It follows on from Tanaiste Eamon Gilmore last week saying that Labour backbenchers were free to speak their minds on Government policy, and signals further leeway given by the party leadership to rank-and-file TDs as a host of contentious issues face the Coalition.

But Mr Gilmore also warned his TDs that any comments they made protesting against government policy could come back to haunt them.

Mr Rabbitte yesterday said rank-and-file TDs in both his party and Fine Gael -- not Fianna Fail, Sinn Fein or Independent TDs -- would provide the "serious opposition" in the Dail.

"Watching the present Dail, the situation has changed dramatically," Mr Rabbitte told the 'Sam Smyth on Sunday' radio show on Today FM.

"The Independent deputies and Sinn Fein are making a lot of noise. Quite frankly, it isn't even resonating with the press people covering it. They know it's not in the realm of the real world.

"And they can make all the noise they like and when you really get on to Sinn Fein or Robin (sic) Boyd Barrett or Joe Higgins about the crisis, they say: 'Why don't you bring the oil ashore? That'll pay for it.'

"They may be right, there may be plenty of oil out there. The trouble is we haven't yet found it. Fianna Fail, meanwhile, can't put their heads up on the economy.

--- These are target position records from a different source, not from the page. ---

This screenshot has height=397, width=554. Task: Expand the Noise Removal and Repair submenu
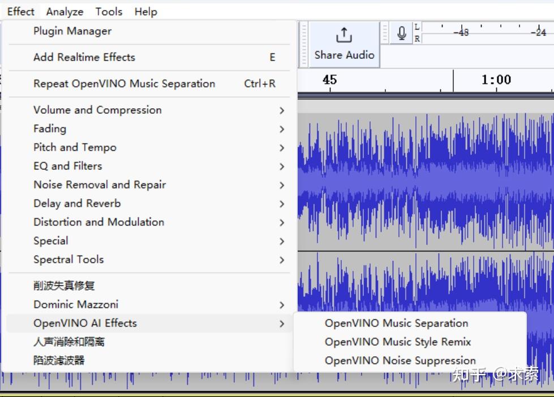pyautogui.click(x=100, y=185)
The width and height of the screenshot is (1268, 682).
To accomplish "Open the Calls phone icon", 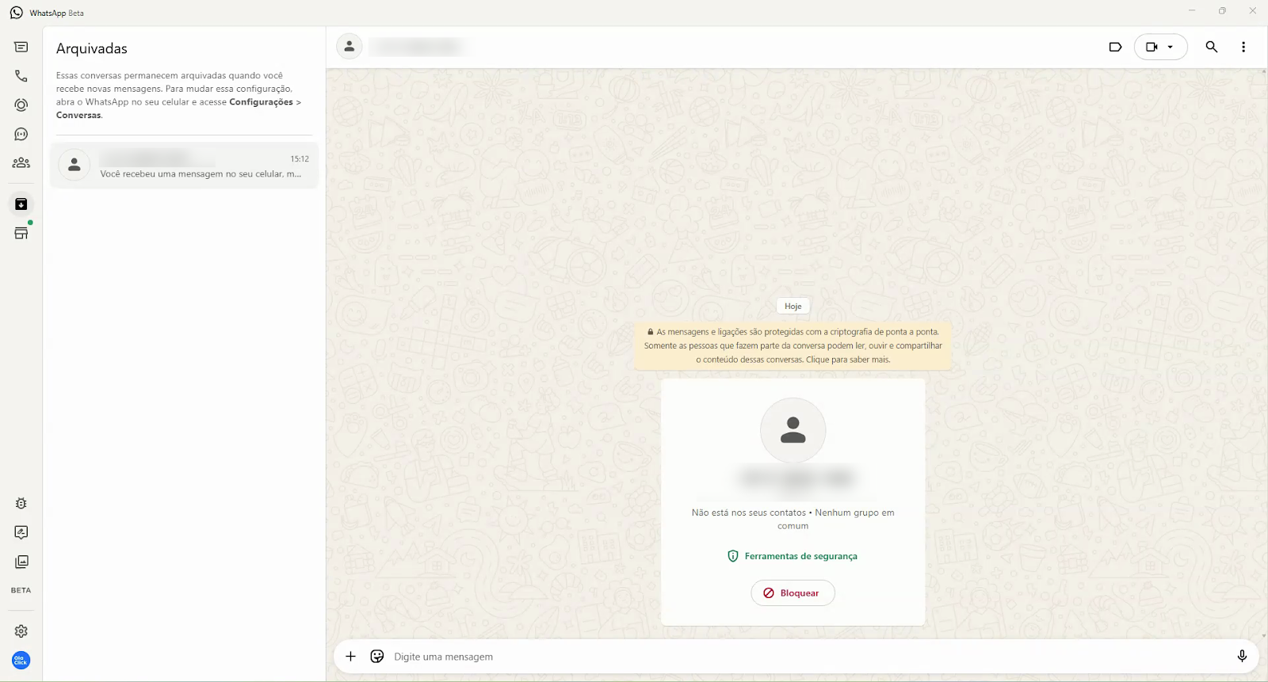I will click(21, 76).
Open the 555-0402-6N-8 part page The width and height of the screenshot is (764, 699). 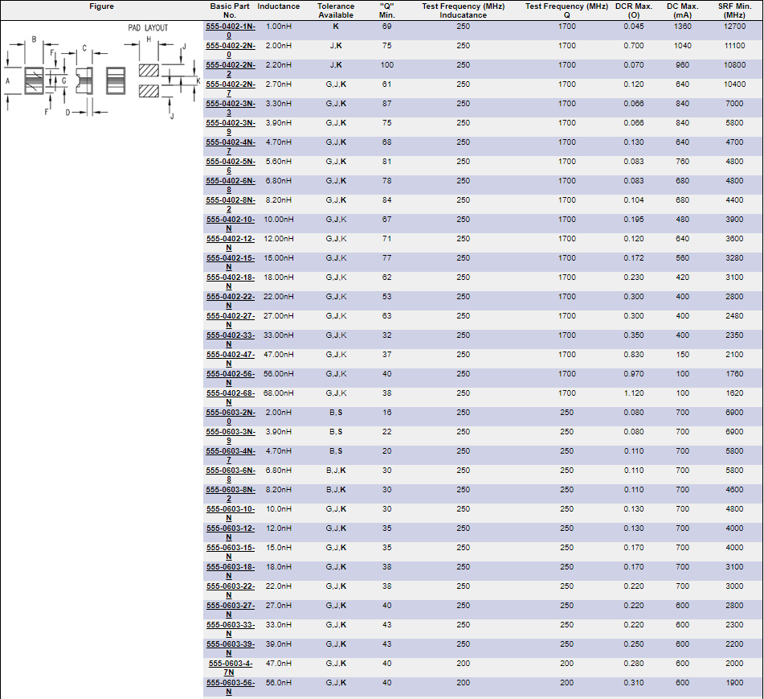[x=230, y=181]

So the opposition in this Government, in my view, is going to emerge from the two parties' backbenchers."

Mr Bruton yesterday indicated that he intended to press ahead with his proposals for scrapping extra Sunday payments and some wage rates across a host of industries, saying reform was vital for job creation.

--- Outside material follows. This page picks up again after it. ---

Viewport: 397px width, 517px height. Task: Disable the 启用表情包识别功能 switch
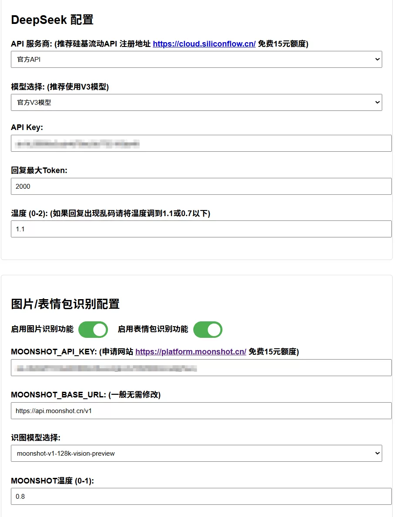(208, 330)
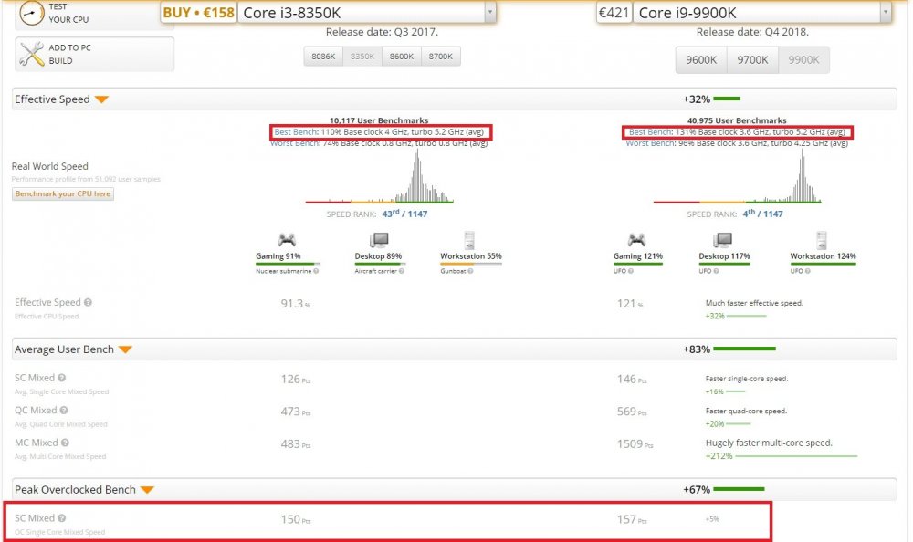Viewport: 913px width, 542px height.
Task: Click the tower icon above Workstation 124%
Action: coord(823,240)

"We have to create a future that has strong employment growth," he said.

Mr Rabbitte's prediction also comes after mixed messages from within the Coalition over Environment Minister Phil Hogan's plans to introduce a flat-rate household charge from next year.

And Education Minister Ruairi Quinn last week signalled that college fees could be on the way back, warning the financial crisis in third-level education would have to be addressed.

A number of Labour TDs are watching Mr Quinn's education brief, and are wary of further cutbacks to schools.

Mr Quinn last week gave what sources close to him are describing as an "entreaty" to cabinet colleagues to take tough decisions.